Israel erzürnt - Schwedische Außenministerin kritisiert "extralegale Tötungen von Palästinensern"

Israel erzürnt - Schwedische Außenministerin kritisiert "extralegale Tötungen von Palästinensern"
Der israelische Premierminister Benjamin Netanjahu hat die Kritik der schwedischen Außenministerin Margot Wallstrom an außergerichtlichen Tötungen von Palästinensern durch israelische Sicherheitskräfte als "skandalös" zurückgewiesen und behauptet, dass solche Äußerungen "die Terroristen" unterstützen. Israels Außenministerium droht Schweden mit "scharfen Gegenmaßnahmen".

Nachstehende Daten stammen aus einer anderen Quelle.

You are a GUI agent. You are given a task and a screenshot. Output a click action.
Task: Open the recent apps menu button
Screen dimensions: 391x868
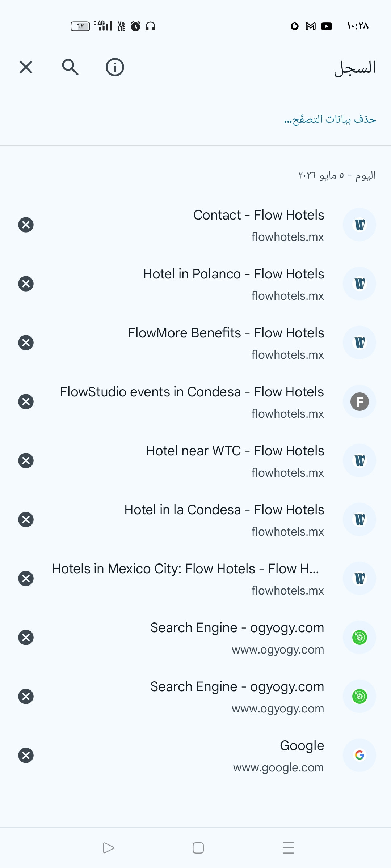pos(288,848)
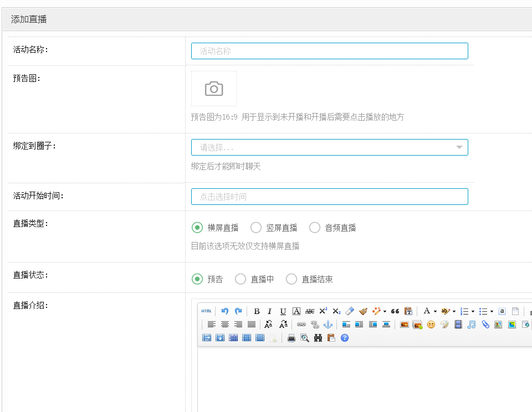
Task: Click the HTML source button in editor
Action: point(206,311)
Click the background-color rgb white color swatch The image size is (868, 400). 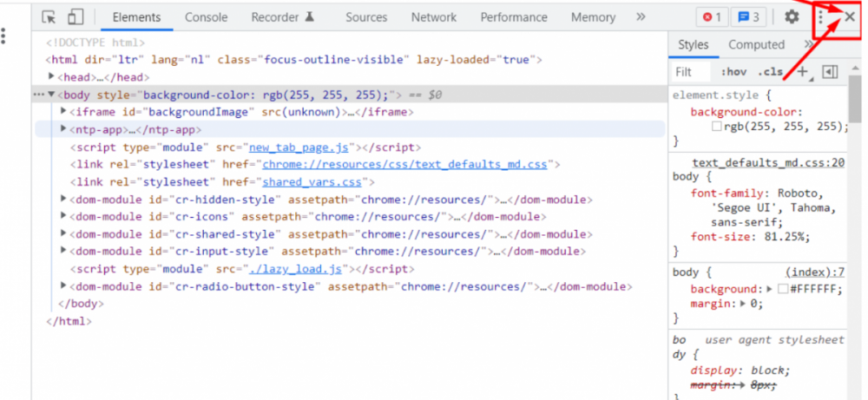tap(716, 127)
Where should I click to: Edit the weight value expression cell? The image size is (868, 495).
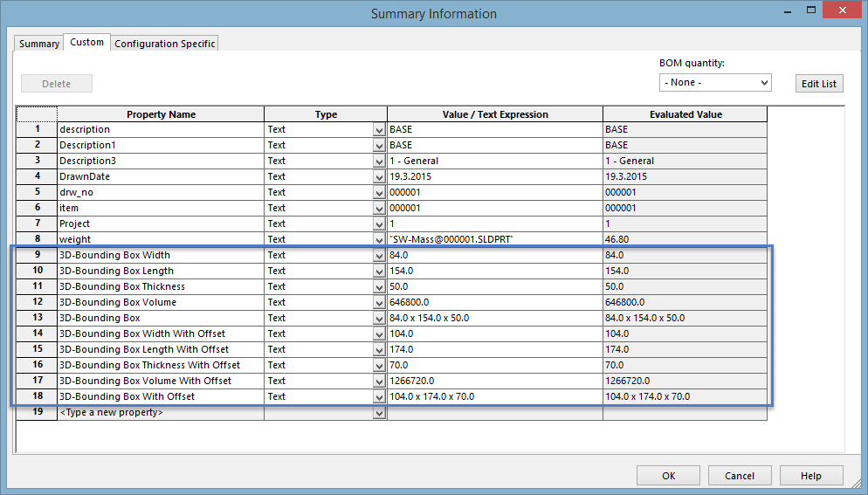(494, 239)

"Die Antwort [auf palästinensische Messerattacken] sollte nicht die Form annehmen, dass in Reaktion auf solch einem Angriff extralegale Hinrichtungen vorgenommen werden und die Anzahl an Getöteten auf palästinensischer Seite die der zuvor ermordeten Israelis vielmals übersteigt."

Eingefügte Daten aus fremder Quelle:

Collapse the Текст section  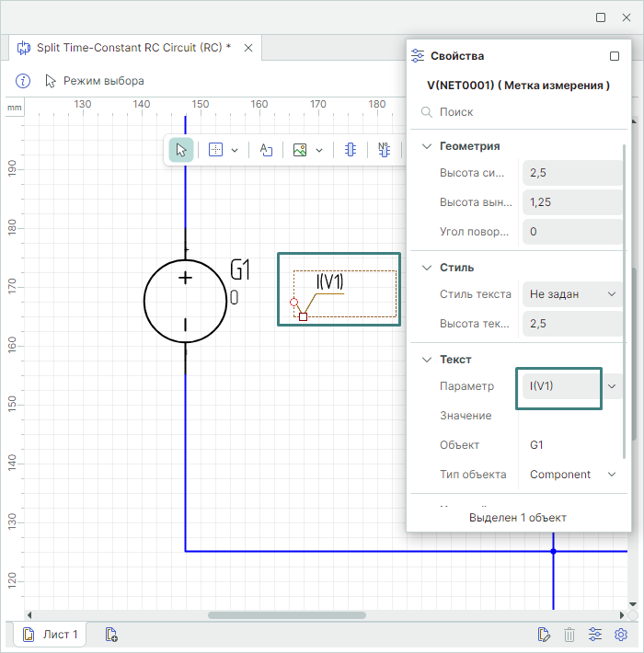[x=426, y=360]
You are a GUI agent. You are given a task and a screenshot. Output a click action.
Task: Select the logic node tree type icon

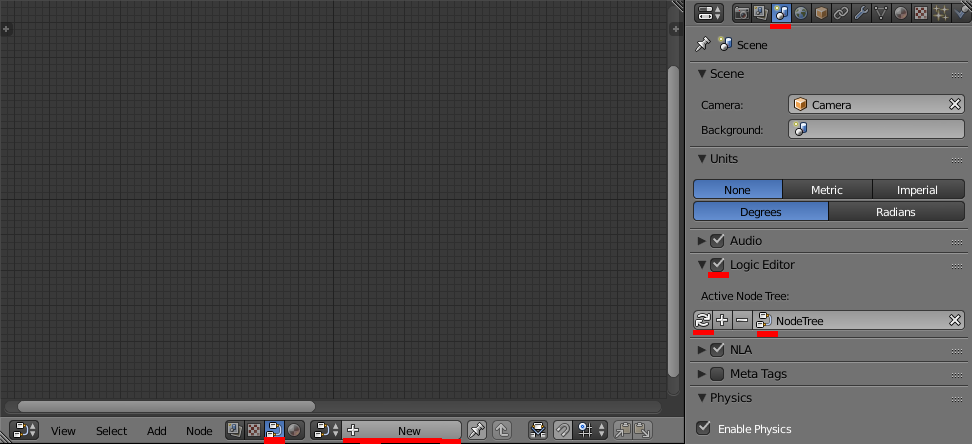(274, 430)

Israel Defense Forces/CC BY-NC 2.0

So Außenministerin Wallstrom am vergangen Freitag im Rahmen einer Parlamentsdebatte im schwedischen Parlament. Diese Aussage führte zu einem wahren Proteststurm bei israelischen Politikern. In Reaktion darauf ließ beispielsweise Netanjahu verlautbaren:

"Ich verurteile diese skandalöse Äußerung, die von der schwedischen Außenministerin getätigt wurde. Sie schlägt vor, dass israelische Bürger einfach ihren Hals ihrem Mörder hinhalten, der sie niederstechen will. Die Bürger Israels und seine Sicherheitskräfte haben das Recht sich selbst zu verteidigen."

Abschließend betonte er:

"Die Bürger Israelis sehen sich einen Terrorismus ausgesetzt, der Unterstützung erhält durch solche unverantwortlichen und falschen Stellungnahmen."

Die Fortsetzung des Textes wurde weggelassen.